From the publisher’s website:
49BC. Rome is in turmoil. Armed mobs rule the streets. The First Triumvirate, overseers of the last days of the Roman Republic, has disintegrated. The Senate and the people have two options: on the one hand is the overweening ego and ambition but limited military vision of Gnaeus Pompeius Magnus — Pompey the Great; on the other hand is one if history’s greatest and most schemingly ambitious political and military figures, the conqueror of Gaul, Caius Julius Caesar. In Italy, at the edge of the Rubicon River, word of the stalemate has reached Caesar and his XIII Legion. He intones for posterity: “Iacta alea est” … the die is cast.

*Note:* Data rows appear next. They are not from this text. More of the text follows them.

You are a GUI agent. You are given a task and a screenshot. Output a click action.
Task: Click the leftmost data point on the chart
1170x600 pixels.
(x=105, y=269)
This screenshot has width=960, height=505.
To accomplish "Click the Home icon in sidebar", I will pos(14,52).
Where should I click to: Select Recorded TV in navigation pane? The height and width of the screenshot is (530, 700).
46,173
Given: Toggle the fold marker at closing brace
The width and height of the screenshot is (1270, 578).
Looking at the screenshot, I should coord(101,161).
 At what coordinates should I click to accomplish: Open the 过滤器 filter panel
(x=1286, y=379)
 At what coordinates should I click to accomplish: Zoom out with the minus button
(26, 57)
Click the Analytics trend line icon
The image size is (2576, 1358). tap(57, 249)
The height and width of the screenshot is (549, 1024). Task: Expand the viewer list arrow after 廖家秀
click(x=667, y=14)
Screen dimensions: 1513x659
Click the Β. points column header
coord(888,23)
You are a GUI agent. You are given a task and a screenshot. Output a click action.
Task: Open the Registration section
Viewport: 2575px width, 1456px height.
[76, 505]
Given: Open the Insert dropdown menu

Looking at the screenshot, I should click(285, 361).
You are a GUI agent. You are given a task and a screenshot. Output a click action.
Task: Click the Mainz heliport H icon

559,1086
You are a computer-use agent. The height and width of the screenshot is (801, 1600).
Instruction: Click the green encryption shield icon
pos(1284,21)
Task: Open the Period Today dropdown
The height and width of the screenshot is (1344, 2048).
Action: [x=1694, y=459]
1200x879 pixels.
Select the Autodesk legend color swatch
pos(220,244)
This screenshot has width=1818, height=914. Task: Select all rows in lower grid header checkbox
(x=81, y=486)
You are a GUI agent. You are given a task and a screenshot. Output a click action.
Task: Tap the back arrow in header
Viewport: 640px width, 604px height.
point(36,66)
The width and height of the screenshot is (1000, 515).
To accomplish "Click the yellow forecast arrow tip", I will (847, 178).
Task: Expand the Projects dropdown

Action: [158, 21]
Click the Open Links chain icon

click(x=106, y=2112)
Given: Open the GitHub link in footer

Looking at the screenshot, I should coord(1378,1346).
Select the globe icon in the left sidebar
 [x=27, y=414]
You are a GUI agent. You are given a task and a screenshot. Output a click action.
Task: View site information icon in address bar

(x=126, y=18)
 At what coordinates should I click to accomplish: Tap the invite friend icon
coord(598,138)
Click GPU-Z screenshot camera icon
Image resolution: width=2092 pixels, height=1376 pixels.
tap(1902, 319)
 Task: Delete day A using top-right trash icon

- Pharsalus (Thessaly – August 9, 48BC) – The great, set-piece battle of the Civil Wars is one of the most famous battles of the ancient world. With both armies virtually wedged between a river and rocky heights, Pompey not only outnumbers Caesar in legions, but his cavalry is far superior to the small mounted force Caesar can bring to bear. Both opponents have several crack legions, but Pompey is forced to use legions of dubious loyalty. Can Caesar use his superiority in experience and command skills to nullify Pompey’s cavalry and numerical superiority, or has Pompey finally figured out a way to beat his Julian rival?
- Dyrrhachium-Lesnikia (Illyria – 48BC) – Caesar and Pompey have both come to Illyria to settle their differences, each trying to besiege the other. Towers, ramparts, and lines of circumvallation and contravallation dot the rocky Illyrian coast, as both armies try to go one up on the other. Pompey has the troops, he has the position, he has the cavalry … and, in general, he has the upper hand. Can Caesar fight off Pompey’s naval assault? Can he surprise Pompey with a daring night raid to retake his camp? One of the most unusual scenarios and battles in the system.
- Thapsus (Africa – 46BC) – In this, the last elephant battle of the ancient world, the Senatorial army is now led by Mettelus Scipio. His army is big, and he has over 60 elephants … but both are virtually untrained. Scipio does have one thing going for him though: a second army of almost 40,000 men, under King Juba of Numidia. And Lucius Afranius is behind Caesar! Can the Numidians break through Caesar’s rear guard? Or will Julius smash the raw conscripts of Scipio in time to fight off the threat from behind?
- Ruspina (Africa – 46BC) – Caesar leads a small army of 30 cohorts, with minimal cavalry support, inland in North Africa in search of supplies to sustain his African venture. What they find is Titus Labienus with almost 10,000 Numidian cavalry, and perhaps double that in infantry support, both using a new method of fighting that threatens to engulf Caesar in a repeat of Crassius’s disastrous defeat at Carrhae just a few years earlier. A great solitaire test!
- Munda (Spain – 45BC) – The end of the Civil Wars is near, but the battlefield has shifted to Spain. Gnaeus Pompeius has gathered the biggest army of the war, some 13 legions, and massed it on top of a formidable ridge. Caesar has only eight legions, but they’re his best. The biggest and possibly the best battle of the war.